=== AIM OF THE TASK ===
Lay out the rows below as a JSON list of strings, one string per line, skipping any blank lines.

=== GIVEN INFORMATION ===
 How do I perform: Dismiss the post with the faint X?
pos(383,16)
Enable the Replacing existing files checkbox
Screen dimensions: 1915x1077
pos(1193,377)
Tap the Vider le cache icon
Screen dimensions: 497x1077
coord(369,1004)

=== PROBLEM SOLUTION ===
[
  " How do I perform: Dismiss the post with the faint X?",
  "pos(383,16)",
  "Enable the Replacing existing files checkbox",
  "Screen dimensions: 1915x1077",
  "pos(1193,377)",
  "Tap the Vider le cache icon",
  "Screen dimensions: 497x1077",
  "coord(369,1004)"
]